(Linhas de dados de apontamento)
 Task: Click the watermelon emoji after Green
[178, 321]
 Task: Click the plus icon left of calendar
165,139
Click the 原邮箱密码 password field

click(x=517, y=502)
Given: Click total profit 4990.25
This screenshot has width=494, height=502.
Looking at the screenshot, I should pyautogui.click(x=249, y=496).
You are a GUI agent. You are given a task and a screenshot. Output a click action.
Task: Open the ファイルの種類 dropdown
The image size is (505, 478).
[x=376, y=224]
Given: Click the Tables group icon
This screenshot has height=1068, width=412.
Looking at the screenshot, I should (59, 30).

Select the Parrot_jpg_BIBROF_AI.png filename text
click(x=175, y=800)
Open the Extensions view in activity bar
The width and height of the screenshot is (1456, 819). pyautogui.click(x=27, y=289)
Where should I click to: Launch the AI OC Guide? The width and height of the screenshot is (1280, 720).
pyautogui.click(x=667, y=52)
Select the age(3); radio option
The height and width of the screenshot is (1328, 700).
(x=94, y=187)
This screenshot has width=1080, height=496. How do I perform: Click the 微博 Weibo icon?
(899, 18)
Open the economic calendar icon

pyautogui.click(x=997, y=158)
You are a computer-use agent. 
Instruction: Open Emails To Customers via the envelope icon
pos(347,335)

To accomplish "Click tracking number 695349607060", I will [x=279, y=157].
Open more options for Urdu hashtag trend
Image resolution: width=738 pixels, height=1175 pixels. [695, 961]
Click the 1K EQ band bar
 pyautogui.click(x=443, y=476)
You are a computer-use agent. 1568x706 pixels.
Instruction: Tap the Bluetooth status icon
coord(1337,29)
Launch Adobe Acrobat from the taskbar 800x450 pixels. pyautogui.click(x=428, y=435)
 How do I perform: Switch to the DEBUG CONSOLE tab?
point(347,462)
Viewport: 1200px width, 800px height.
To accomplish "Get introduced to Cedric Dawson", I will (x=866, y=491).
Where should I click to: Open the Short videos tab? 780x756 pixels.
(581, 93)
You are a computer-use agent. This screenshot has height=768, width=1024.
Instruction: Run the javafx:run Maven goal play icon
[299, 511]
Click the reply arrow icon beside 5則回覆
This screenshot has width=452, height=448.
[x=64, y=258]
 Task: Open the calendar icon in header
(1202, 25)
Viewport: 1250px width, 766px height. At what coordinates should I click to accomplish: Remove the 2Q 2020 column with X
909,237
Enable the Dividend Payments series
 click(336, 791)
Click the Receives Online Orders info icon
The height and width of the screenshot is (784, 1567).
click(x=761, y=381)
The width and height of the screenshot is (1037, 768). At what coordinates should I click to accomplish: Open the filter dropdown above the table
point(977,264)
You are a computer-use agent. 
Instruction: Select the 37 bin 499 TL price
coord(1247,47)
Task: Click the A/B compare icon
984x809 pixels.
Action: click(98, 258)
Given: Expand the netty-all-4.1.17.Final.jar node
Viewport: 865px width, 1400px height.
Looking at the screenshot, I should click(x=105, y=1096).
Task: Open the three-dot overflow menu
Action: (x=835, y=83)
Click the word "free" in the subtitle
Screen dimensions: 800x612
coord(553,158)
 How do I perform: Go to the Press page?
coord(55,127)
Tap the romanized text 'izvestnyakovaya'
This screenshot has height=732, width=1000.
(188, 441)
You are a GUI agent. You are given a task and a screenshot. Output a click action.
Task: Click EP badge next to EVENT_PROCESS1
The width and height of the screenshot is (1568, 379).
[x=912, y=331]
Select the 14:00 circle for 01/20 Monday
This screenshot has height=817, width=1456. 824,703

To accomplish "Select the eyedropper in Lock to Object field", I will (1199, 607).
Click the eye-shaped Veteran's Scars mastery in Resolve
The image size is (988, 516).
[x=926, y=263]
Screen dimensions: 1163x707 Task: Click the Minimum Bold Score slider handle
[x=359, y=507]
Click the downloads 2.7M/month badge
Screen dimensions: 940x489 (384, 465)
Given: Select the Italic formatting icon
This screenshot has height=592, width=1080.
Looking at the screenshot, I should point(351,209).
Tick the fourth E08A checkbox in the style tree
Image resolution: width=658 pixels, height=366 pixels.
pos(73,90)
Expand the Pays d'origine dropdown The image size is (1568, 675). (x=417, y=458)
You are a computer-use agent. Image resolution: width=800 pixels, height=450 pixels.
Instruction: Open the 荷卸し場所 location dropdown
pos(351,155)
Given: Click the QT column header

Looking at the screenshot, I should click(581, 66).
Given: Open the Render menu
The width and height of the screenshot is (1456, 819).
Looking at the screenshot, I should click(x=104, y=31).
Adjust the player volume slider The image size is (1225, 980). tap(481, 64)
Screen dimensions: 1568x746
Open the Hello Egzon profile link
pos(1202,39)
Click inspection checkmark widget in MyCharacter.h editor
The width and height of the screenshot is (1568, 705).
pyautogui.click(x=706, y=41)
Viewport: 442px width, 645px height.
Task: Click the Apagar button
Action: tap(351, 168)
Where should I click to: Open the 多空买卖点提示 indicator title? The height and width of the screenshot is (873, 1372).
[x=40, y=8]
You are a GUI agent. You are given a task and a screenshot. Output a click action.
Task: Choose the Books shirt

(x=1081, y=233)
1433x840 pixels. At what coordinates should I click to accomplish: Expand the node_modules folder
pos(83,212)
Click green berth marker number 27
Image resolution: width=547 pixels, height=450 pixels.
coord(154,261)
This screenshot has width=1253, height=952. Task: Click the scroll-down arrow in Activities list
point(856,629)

*SUA TAREFA*.
Substitua "dropdown" por "select box" em tudo o que vai da linha que contém "Screen dimensions: 1163x707" até a linha que contém "[x=40, y=8]", inclusive. Reproduza apenas essas linhas, sem nenhuma outra alteração.

*RESPOSTA ABAIXO*.
Screen dimensions: 1163x707 Task: Click the Minimum Bold Score slider handle
[x=359, y=507]
Click the downloads 2.7M/month badge
Screen dimensions: 940x489 (384, 465)
Given: Select the Italic formatting icon
This screenshot has height=592, width=1080.
Looking at the screenshot, I should point(351,209).
Tick the fourth E08A checkbox in the style tree
Image resolution: width=658 pixels, height=366 pixels.
pos(73,90)
Expand the Pays d'origine select box The image size is (1568, 675). (x=417, y=458)
You are a computer-use agent. Image resolution: width=800 pixels, height=450 pixels.
Instruction: Open the 荷卸し場所 location select box
pos(351,155)
Given: Click the QT column header

Looking at the screenshot, I should click(581, 66).
Given: Open the Render menu
The width and height of the screenshot is (1456, 819).
Looking at the screenshot, I should click(x=104, y=31).
Adjust the player volume slider The image size is (1225, 980). tap(481, 64)
Screen dimensions: 1568x746
Open the Hello Egzon profile link
pos(1202,39)
Click inspection checkmark widget in MyCharacter.h editor
The width and height of the screenshot is (1568, 705).
pyautogui.click(x=706, y=41)
Viewport: 442px width, 645px height.
Task: Click the Apagar button
Action: tap(351, 168)
Where should I click to: Open the 多空买卖点提示 indicator title? The height and width of the screenshot is (873, 1372).
[x=40, y=8]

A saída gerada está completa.